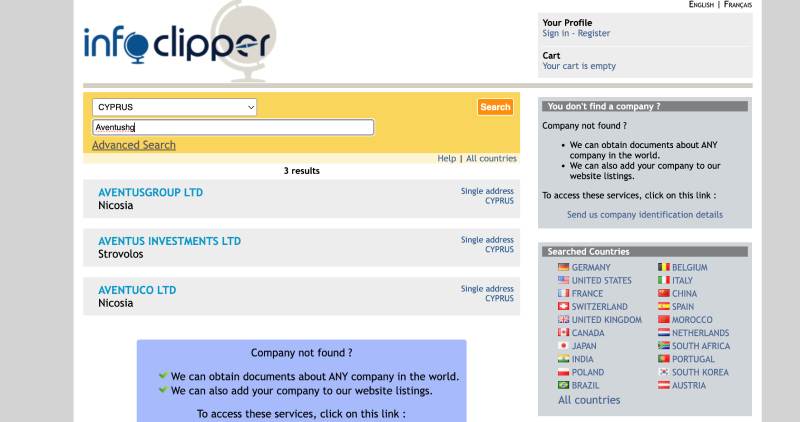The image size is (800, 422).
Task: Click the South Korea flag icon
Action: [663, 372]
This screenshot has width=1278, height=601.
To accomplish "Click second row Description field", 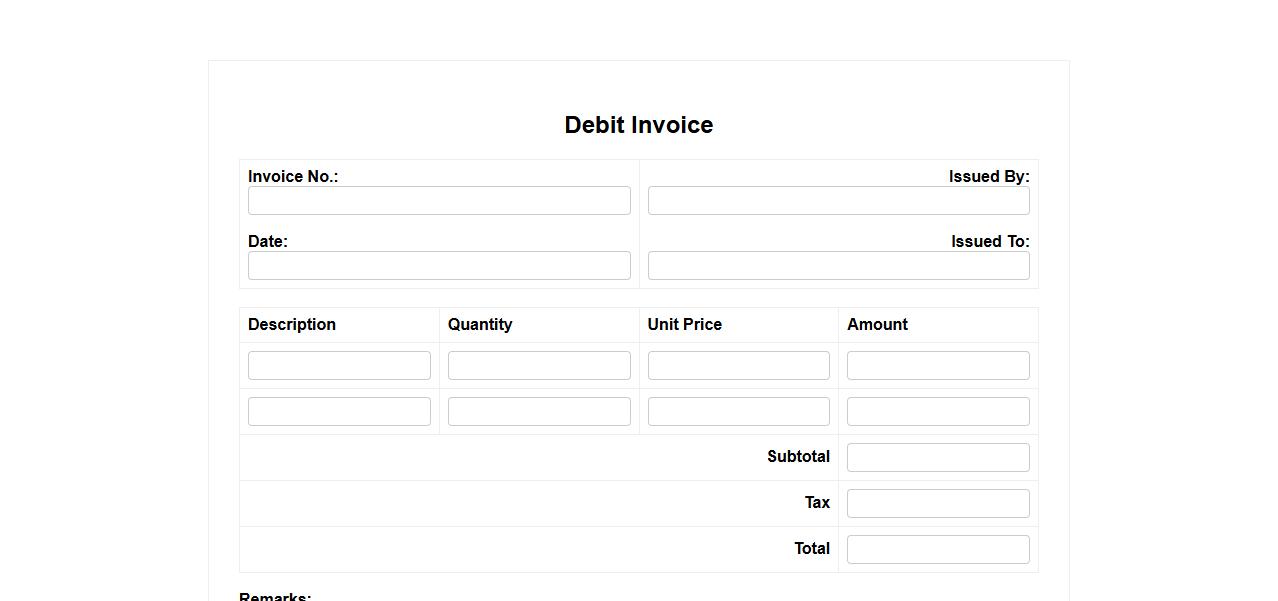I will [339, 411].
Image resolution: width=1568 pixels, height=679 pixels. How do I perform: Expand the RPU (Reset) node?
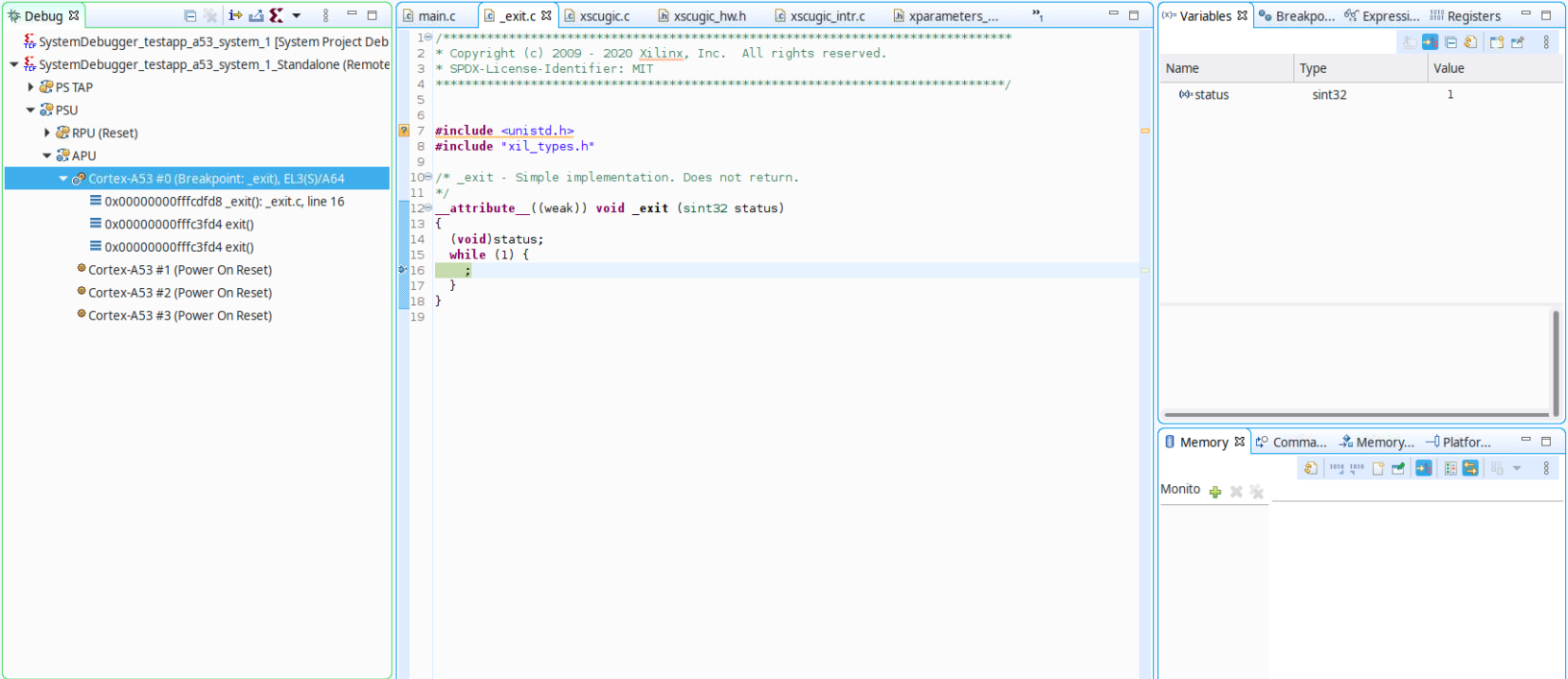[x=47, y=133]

##########

Task prompt - For this exercise, output only the lines from the one bearing "Image resolution: width=1568" to the end of the material above, exactly as written, with pictures left out.

Task result -
Image resolution: width=1568 pixels, height=679 pixels. How do I perform: Expand the RPU (Reset) node?
[x=47, y=133]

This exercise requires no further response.